Kadına yönelik şiddetle mücadele için hazırlanan İstanbul Sözleşmesi yeniden gündemde.
11 Mayıs 2011’de Türkiye’nin de içinde bulunduğu 13 ülke, kadına yönelik şiddet ve aile içi şiddetin önlenmesi amacıyla İstanbul Sözleşmesi’ne imza attı.
1 Ağustos 2014’te yürürlüğe giren bu sözleşme kadına yönelik şiddeti açıkça insan hakları ihlali sayıyor ve imza atan ülkeleri kararlaştırılan tedbirleri uygulamakla yükümlü kılıyor.
Cumhurbaşkanı Recep Tayyip Erdoğan’ın İstanbul Sözleşmesi hakkında “Muhafazakâr camianın rahatsız olduğu hükümler var’’ demesinin ardından iktidara yakın çeşitli gazete, televizyon ve kuruluşlarda İstanbul Sözleşmesi’nin aileyi korumadığı iddialarına yönelik haberler yer aldı.
Saadet Partisi Konya Milletvekili ve Gençlik Kolları Başkanı Abdülkadir Karaduman da Ailenin Korunması ve Kadına Karşı şiddetin Önlenmesi Kanunu’nun ve İstanbul Sözleşmesi’nin feshedilmesi gerektiğini söyledi.

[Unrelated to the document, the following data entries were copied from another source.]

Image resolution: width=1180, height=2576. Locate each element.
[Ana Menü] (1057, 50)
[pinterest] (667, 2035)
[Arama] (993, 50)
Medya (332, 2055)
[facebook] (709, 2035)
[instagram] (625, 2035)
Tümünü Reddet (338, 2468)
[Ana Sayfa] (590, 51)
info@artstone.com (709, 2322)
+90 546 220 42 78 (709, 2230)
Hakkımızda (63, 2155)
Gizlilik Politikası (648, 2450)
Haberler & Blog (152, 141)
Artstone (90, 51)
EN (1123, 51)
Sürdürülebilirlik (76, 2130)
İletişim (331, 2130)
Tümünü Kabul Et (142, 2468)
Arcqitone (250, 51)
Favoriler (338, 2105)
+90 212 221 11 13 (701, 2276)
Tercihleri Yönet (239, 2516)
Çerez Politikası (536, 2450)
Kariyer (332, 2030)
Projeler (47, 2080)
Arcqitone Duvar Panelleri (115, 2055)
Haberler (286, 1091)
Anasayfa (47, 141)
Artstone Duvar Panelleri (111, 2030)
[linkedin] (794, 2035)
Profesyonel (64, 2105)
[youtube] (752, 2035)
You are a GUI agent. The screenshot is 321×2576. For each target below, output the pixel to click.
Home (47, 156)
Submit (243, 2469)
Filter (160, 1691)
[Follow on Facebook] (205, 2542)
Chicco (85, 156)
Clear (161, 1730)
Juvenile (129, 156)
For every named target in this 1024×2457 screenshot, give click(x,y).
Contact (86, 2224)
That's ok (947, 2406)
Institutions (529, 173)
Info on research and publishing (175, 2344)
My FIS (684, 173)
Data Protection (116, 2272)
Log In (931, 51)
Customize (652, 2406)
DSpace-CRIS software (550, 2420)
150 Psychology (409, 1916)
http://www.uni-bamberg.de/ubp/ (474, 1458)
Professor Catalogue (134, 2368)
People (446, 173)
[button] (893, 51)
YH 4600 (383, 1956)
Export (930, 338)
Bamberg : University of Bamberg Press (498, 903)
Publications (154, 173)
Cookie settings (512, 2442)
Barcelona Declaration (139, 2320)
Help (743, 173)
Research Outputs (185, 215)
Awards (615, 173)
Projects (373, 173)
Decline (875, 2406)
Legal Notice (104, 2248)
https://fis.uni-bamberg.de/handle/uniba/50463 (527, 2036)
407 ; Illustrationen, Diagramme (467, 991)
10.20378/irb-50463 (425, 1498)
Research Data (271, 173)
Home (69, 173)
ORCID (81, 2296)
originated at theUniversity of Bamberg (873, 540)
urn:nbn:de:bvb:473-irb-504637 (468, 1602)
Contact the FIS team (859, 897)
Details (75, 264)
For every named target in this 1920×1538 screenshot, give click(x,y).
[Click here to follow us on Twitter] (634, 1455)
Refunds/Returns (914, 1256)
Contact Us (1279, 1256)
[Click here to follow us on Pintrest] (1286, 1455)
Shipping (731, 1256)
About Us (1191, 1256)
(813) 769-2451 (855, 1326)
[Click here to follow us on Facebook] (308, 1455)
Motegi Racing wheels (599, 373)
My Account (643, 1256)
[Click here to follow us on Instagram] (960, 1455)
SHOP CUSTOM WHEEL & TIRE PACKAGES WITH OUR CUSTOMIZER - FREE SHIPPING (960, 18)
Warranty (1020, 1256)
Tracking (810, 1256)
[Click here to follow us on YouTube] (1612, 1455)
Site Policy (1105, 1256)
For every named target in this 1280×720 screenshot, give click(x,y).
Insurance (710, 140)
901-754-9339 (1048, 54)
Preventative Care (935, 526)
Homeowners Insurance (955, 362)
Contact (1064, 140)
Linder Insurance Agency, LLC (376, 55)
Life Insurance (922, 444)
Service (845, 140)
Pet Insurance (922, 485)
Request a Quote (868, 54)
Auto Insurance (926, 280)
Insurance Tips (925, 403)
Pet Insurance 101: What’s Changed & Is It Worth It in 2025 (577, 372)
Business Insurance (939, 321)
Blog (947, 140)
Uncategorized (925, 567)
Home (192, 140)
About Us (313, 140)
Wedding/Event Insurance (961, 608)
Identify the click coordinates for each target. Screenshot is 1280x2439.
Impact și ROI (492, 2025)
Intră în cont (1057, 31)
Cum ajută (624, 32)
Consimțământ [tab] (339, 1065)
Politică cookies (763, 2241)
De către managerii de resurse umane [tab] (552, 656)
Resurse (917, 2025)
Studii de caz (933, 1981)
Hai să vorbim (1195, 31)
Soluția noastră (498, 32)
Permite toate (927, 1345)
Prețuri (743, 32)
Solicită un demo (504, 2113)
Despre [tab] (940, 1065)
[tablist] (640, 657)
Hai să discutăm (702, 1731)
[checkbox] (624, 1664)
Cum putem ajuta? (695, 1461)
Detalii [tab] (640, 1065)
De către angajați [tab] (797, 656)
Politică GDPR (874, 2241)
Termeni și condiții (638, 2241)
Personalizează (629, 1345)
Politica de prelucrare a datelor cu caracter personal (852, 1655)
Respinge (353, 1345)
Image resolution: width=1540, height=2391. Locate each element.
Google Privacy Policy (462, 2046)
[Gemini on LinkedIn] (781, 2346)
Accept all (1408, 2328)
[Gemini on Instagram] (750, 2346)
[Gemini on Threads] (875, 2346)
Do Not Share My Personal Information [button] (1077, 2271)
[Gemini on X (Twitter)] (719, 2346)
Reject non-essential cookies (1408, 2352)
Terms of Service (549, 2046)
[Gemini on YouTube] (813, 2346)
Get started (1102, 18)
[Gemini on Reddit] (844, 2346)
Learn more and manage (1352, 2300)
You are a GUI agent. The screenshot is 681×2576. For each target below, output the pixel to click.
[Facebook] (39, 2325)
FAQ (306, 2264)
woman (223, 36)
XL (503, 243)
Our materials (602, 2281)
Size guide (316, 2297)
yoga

İstanbul Sözleşmesi’ni hedef alan bu açıklamalara karşı kadın örgütleri tepki gösteriyor. Medyascope’a konuşan Avukat Leyla Süren İstanbul Sözleşmesi’nin kadınlar için bir can simidi niteliğinde olduğunu söyledi. Süren, kadın hareketinin bu kazanımdan asla geri atmayacağını belirtti.